“Tied Up and Tortured”: The Persecution of Christians, April 2021
Raymond Ibrahim
Egypt: In a video released on April 17, Muslims connected to the Islamic State in Sinai executed 62-year-old Nabil Habashi Salama, a Christian. Salama appears on his knees in the video, with three men holding rifles standing behind him. The one in the middle launches into a typical jihadi diatribe: “All praise to Allah, who ordered his slaves [Muslims] to fight and who assigned humiliation onto the infidels” — pointing contemptuously at the kneeling Christian before him — “until they pay the jizya while feeling utterly subdued.” The words are a paraphrasing of Koran 9:29, which commands Muslims to “fight the people of the book,” understood as meaning Christians and Jews, “until they pay the jizya (monetary tribute) with willing submissiveness and feel themselves utterly subdued.”
The middle speaker continued by threatening “all the crusaders of the world” — a reference to Christians in the West — while singling out the countrymen of the one about to be slain: “as for you Christians of Egypt, this is the price of your support for the Egyptian army.” The speaker then points his rifle at the back of the Christian’s head — as chants of “jihad! jihad! jihad!” blare out — and fires at point-blank range, killing him.
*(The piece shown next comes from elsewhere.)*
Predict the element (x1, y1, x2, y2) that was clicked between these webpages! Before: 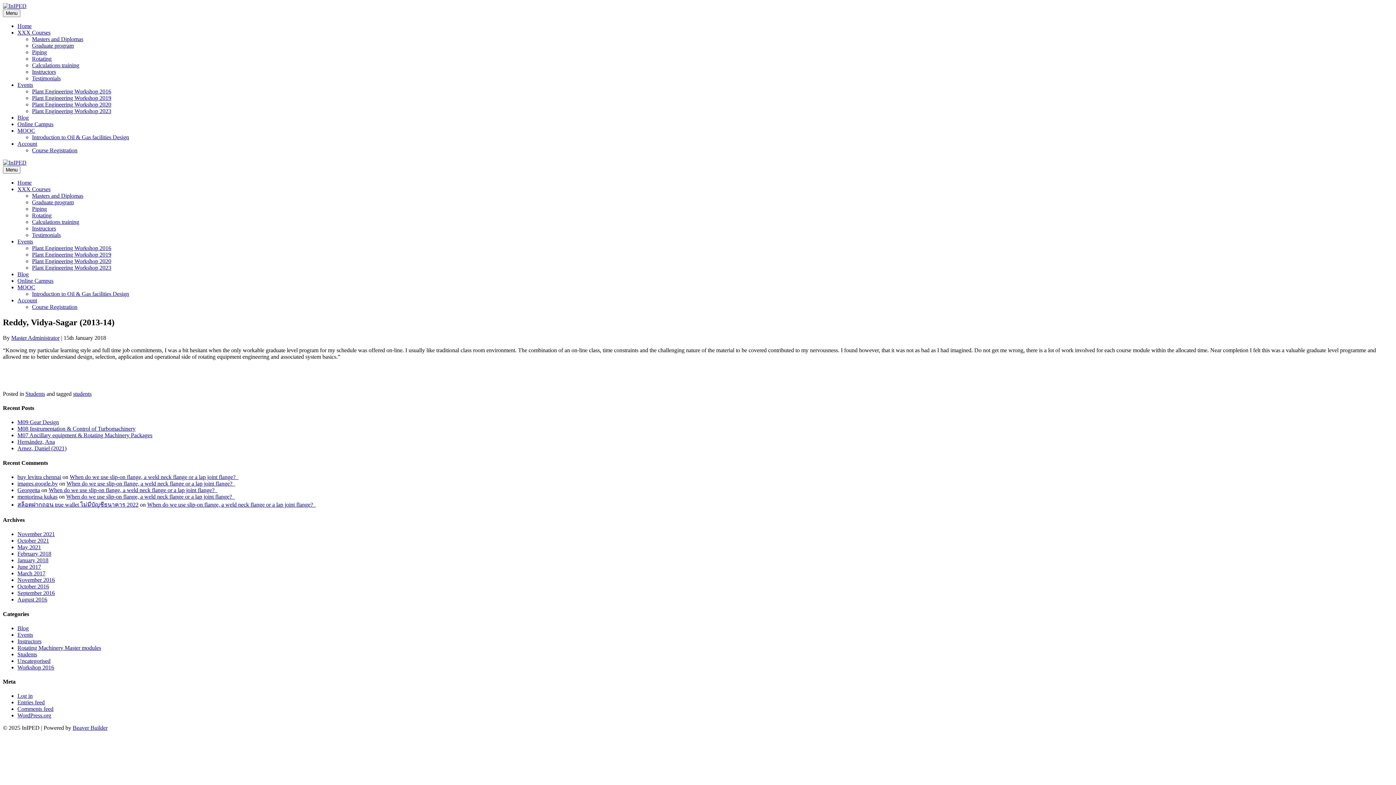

It is unclear when the video was made — Salama was abducted at gunpoint over five months earlier for helping to build the only church in the area. “He kept the faith till the moment he was killed,” the group Sinai Province said of the slain Copt in a statement. During the months of his captivity, several Egyptian activists accused the authorities of indifference in not being able to locate and secure the release of Salama, which they say could easily have been done. Ironically, the Egyptian government issued a statement the day after the video was released saying that they had located and killed the same three terrorists that had executed the Copt—without offering any specifics. The claim was met with skepticism.
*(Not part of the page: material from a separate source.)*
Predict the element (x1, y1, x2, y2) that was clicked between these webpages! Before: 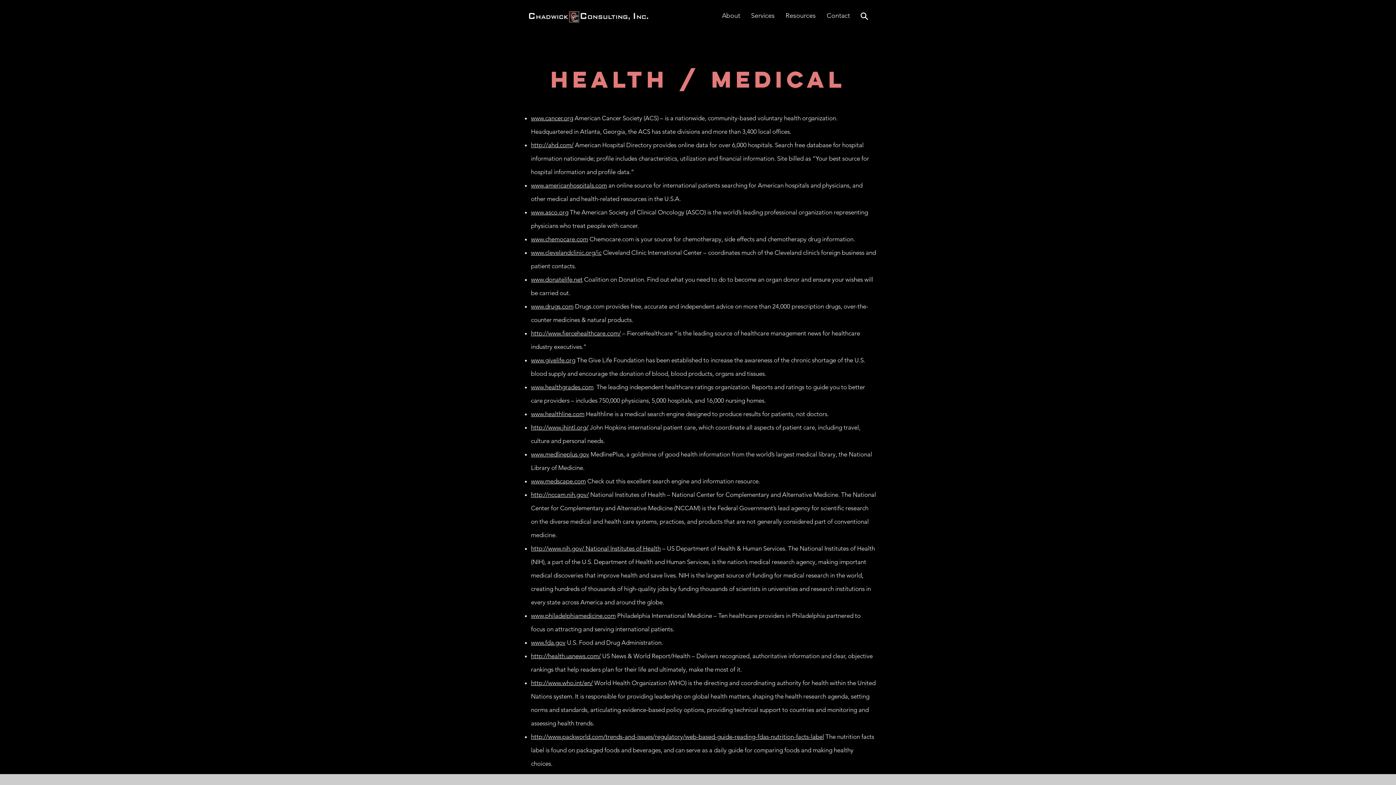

In a separate incident, on April 3, in the streets of Minya, a Muslim man butchered a Christian woman and her toddler son with a machete—”as if he were slaughtering chickens,” said eyewitnesses. The murderer, a tuk-tuk driver, is Abu Muhammad al-Harami; his victims were Mary Sa’d and her six-year-old son, Karas. When their paths crossed in the streets, he had made threatening and derogatory comments to Mary. When she said she would report him to police, Abu Muhammad leapt on her with his machete, butchering her and her son. Although Egyptian media and authorities claimed, as they always do, that the man’s motives appear not to have been religious, the fact is every once in a while such “random” attacks on Egypt’s Christians occur.
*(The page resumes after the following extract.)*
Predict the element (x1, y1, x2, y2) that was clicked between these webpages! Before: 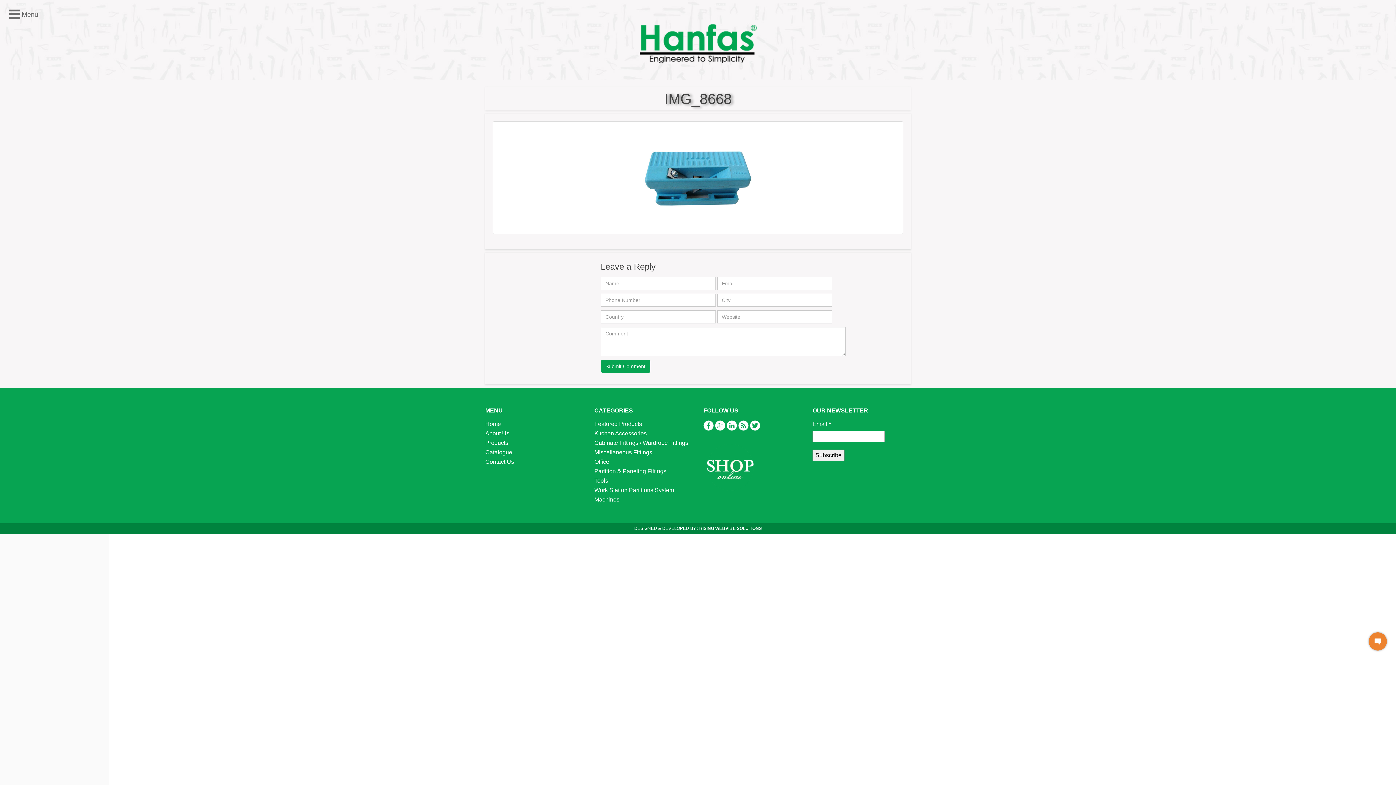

Nigeria: On Sunday, April 25, Islamic herdsmen launched a lethal terror attack on a Baptist church: “The Fulani herdsmen came to our village as the church service was going on,” Jacob Bala, a church member explained. “They surrounded the church and started shooting. They came at about 9 a.m., and they rode on motorcycles. They shot at us randomly and at anyone they sighted.” Jacob’s uncle, Zakaria, a medical doctor, was shot dead, and five worshippers—including Jacob’s sister-in-law, stepmother, and niece—were kidnapped. Samuel Aruwan, state commissioner for internal security denounced the attack “as a shocking act of depraved persons far-removed from humanity…. Attacking innocent worshipers who were exercising their natural and lawful right to assemble in worship represented the worst kind of evil.”
In a separate but similar incident, Muslim herdsmen attacked the congregation of an Anglican church; eight people were killed and four women abducted. “The abduction of the Anglican Church members,” the April 7 report adds, “came 12 days after their counterparts from the Redeemed Christian Church of God were abducted on the same road.